Demystifying Secure Database Development Myths

There are a set of best practices that can be used to build security into applications that use databases to send, retrieve, and store data including appropriate input validation and the use of prepared statements. You can also increase database security by suppressing database error messages, reducing the attack surface of the database application, using the least privilege principle to deploy databases, and employing defense in depth – not to mention keeping the database system up‐to‐date with software patches.

However, there a number of common assumptions or mistaken practices that should be debunked because they promote a false sense of security and leave database systems open to attacks. These include:

• Escaping quotes prevent SQL injection.
• Database developer security is only required for Microsoft SQL Server.
• Malicious users must know table names to conduct SQL injection attacks.
• Functions that require authentication do not require protection.

Myth 1: Quoting Quotes Prevents SQL Injection

The technique of “quoting quotes” (also called “escaping quotes”) is commonly used by developers to prevent SQL injection attacks. This technique works by replacing each single quote with two single quotes.
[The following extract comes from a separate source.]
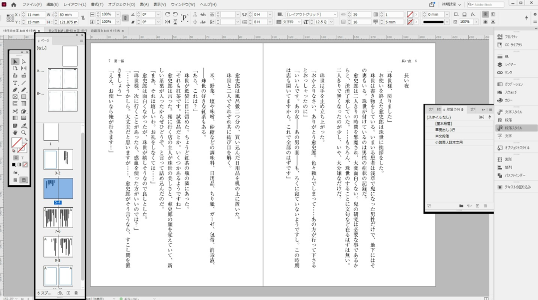Toggle the top-align button in control bar
The width and height of the screenshot is (538, 300).
coord(485,14)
The resulting SQL statement has an imbalance of single quote characters and is rejected by the database engine, thereby preventing SQL injection attacks. This works most of the time, as long as the un-trusted input uses single quotes.
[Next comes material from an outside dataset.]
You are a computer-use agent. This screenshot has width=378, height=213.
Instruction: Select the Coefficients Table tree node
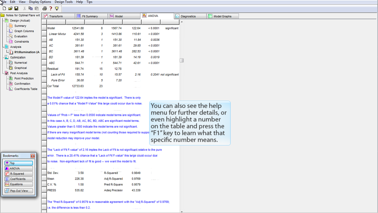pos(26,89)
When/if you use this technique, be sure to understand its limitations and that it is not a cure-all for SQL injection attacks. It uses the error-prone blacklist input approach, which checks inputs against a set of known attack inputs or patterns. With this approach, you need to list all possible ‘bad’ inputs—however, the set of all bad inputs is infinite, so it is impossible to block them all. This is why I always recommend using the whitelisting approach – checking inputs against a finite set of expected data formats and patterns.
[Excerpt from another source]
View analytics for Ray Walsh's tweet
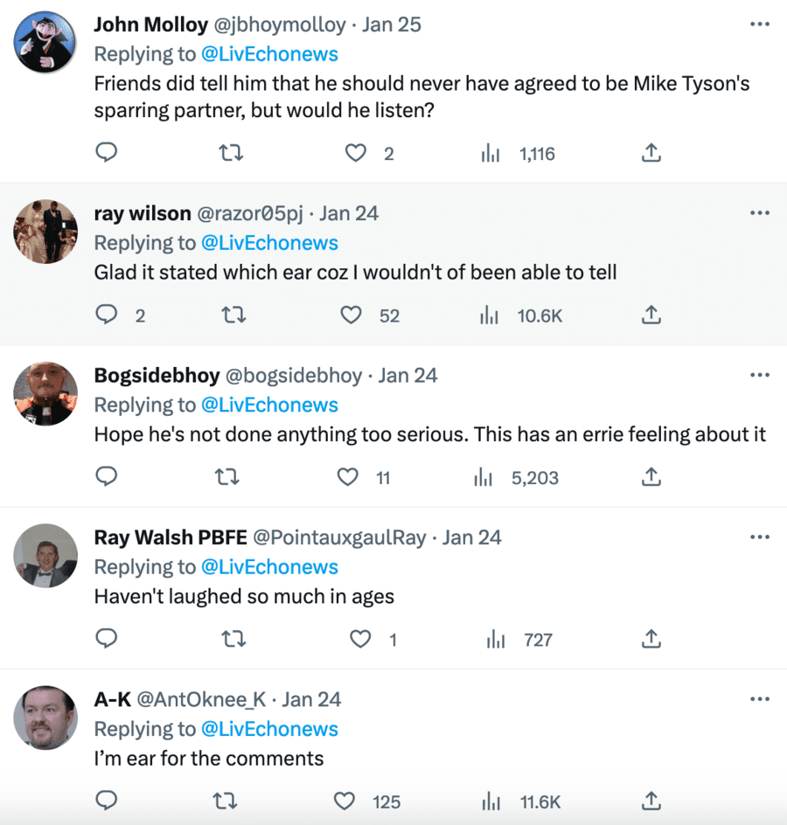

Using more comprehensive techniques, such as white list input validation and using prepared statements, can effectively reduce the risk of SQL injection attacks.

Myth 2: Database Attacks Only Apply to Microsoft SQL Server

Although Microsoft is not exempt from security problems, this is simply not true. SQL injection is a threat to any database that uses SQL, including non-Microsoft databases such as MySQL, Oracle, and SQLite. For evidence that “database attacks only apply to Microsoft SQL Server” is a myth, open a browser to www.osvdb.org. The Open Source Vulnerability Database (OSVDB) website provides an online searchable record of known vulnerabilities. A quick search for vulnerabilities associated with Oracle, for example, shows that security should be a concern for all database developers, regardless of the platform they are using.

Myth 3: You Need to Know Table Names for SQL Injection

Here is an example of a SQL injection attack that does not require knowledge of the table name. In this example, the malicious user inserts a shutdown command, which on certain databases causes the entire database service to shut down.

Example:

• SELECT * FROM UsedCars WHERE Year = <Year>
• Malicious Input #1: 2009; shutdown;
• Resulting SQL Statement Executed By Database: SELECT * FROM UsedCars WHERE Year= 2009; shutdown;

Myth 4: Functions That Require Authentication Do Not Require Protection

A common myth is that if a database function requires authentication and can be accessed only by trusted users, you need not worry about protecting it. However, this does not take into account that an attacker may gain access to valid user credentials or take over a valid user session; or that a flaw in the application may allow an untrusted third party to interact with the database.